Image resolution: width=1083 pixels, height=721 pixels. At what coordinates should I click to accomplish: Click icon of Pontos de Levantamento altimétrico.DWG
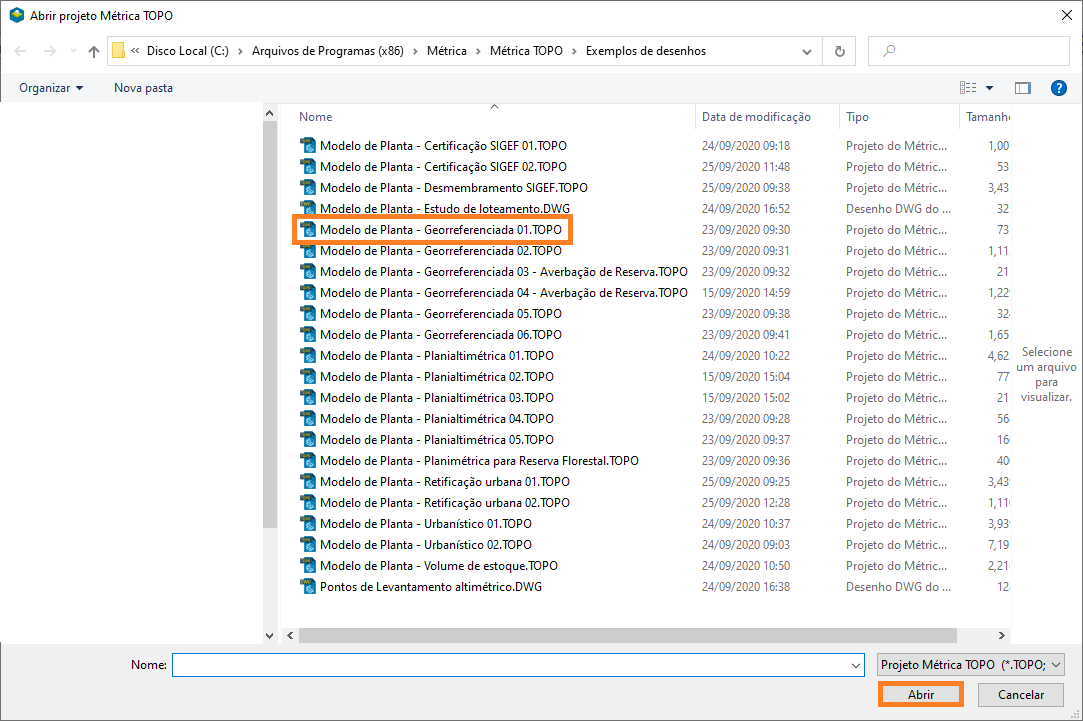308,587
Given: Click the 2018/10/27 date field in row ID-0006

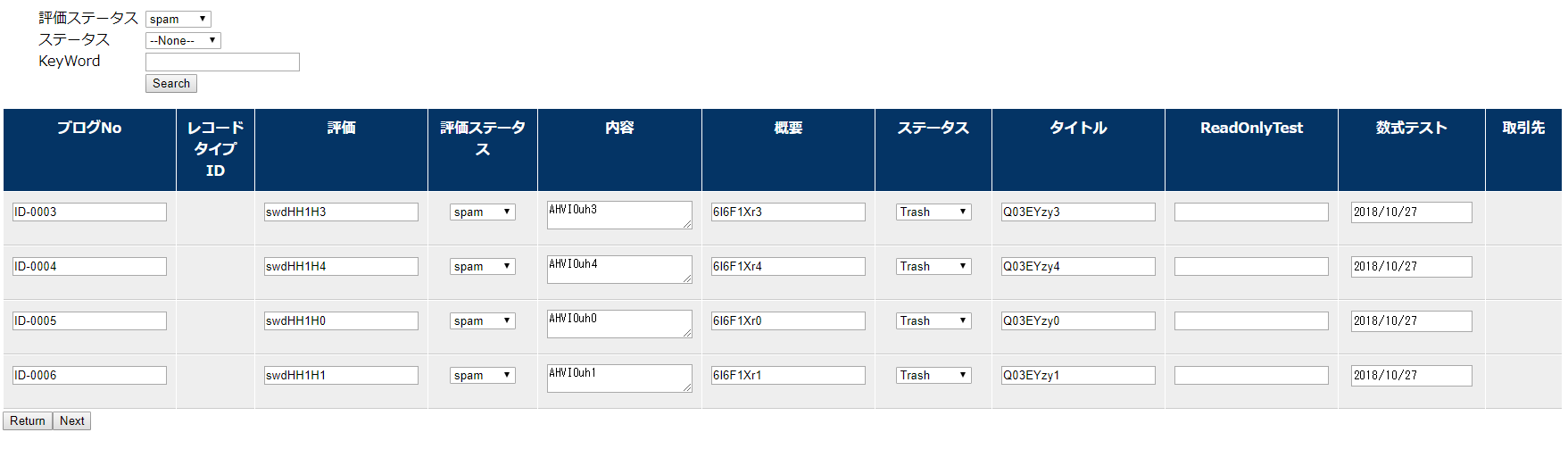Looking at the screenshot, I should pyautogui.click(x=1412, y=375).
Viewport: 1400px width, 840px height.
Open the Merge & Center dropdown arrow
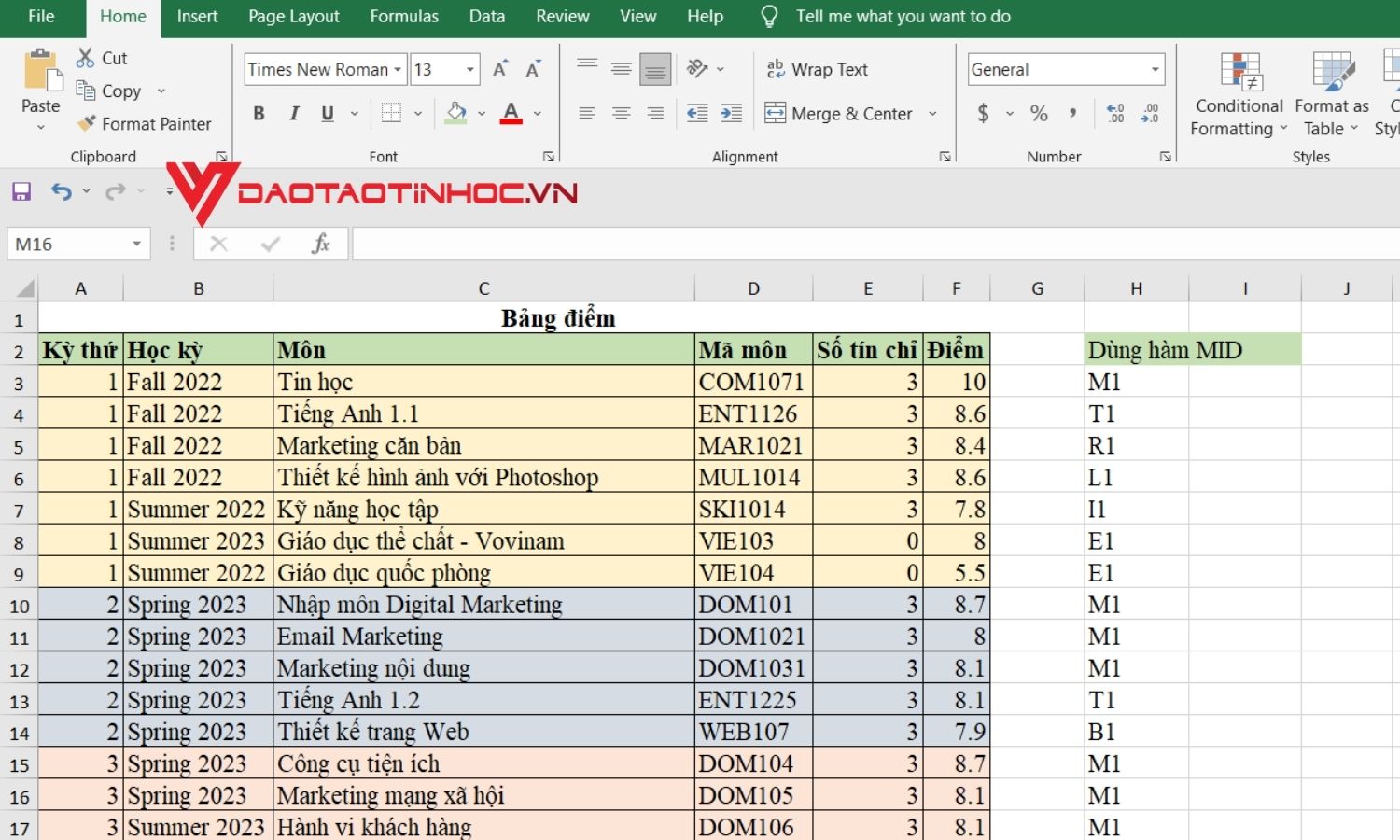pyautogui.click(x=932, y=113)
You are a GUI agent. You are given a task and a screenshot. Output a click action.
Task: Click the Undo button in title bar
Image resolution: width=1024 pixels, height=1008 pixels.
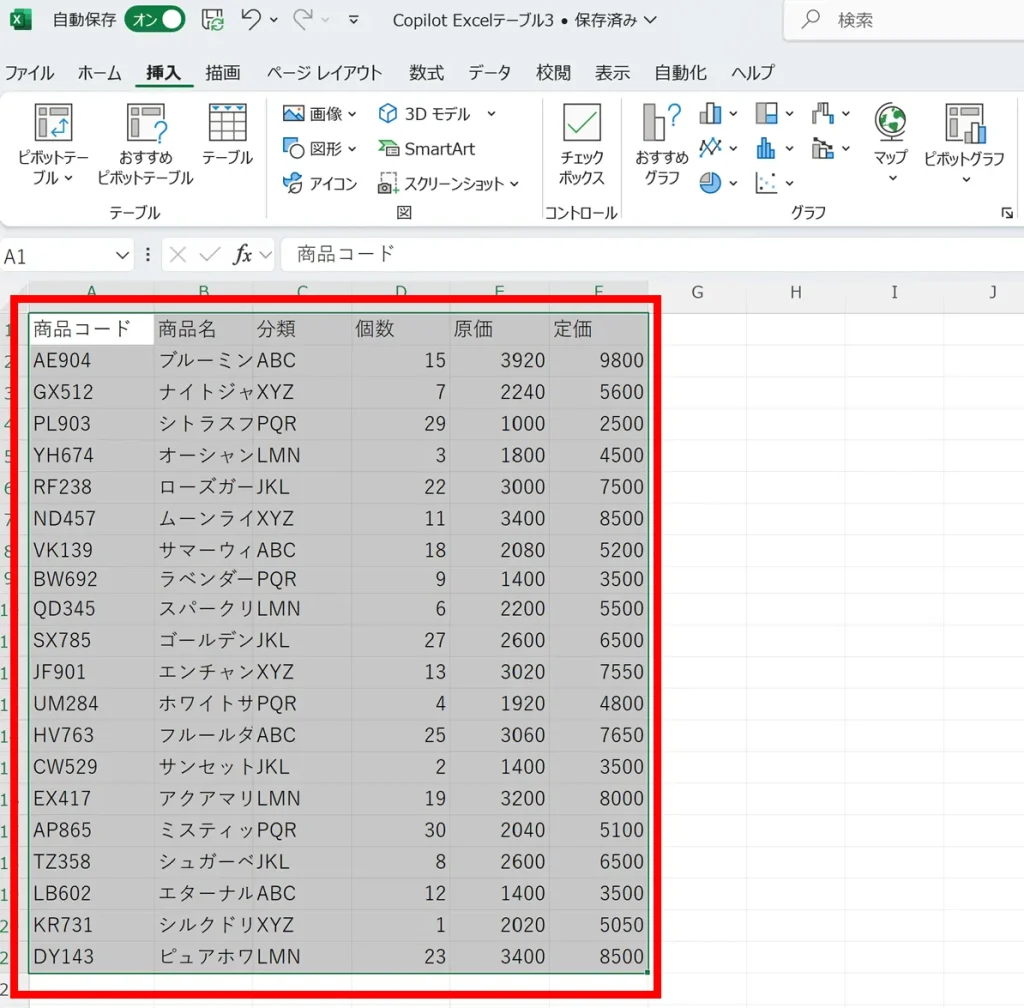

#### EXERCISE DETAILS
With the pictures removed, set down the entire listing exactly.

#### COMPLETED TASK
Image resolution: width=1083 pixels, height=721 pixels. At what coordinates should I click to accomplish: Click icon of Pontos de Levantamento altimétrico.DWG
308,587
Given: Click the 2018/10/27 date field in row ID-0006

Looking at the screenshot, I should pyautogui.click(x=1412, y=375).
Viewport: 1400px width, 840px height.
Open the Merge & Center dropdown arrow
pyautogui.click(x=932, y=113)
You are a GUI agent. You are given a task and a screenshot. Output a click action.
Task: Click the Undo button in title bar
Image resolution: width=1024 pixels, height=1008 pixels.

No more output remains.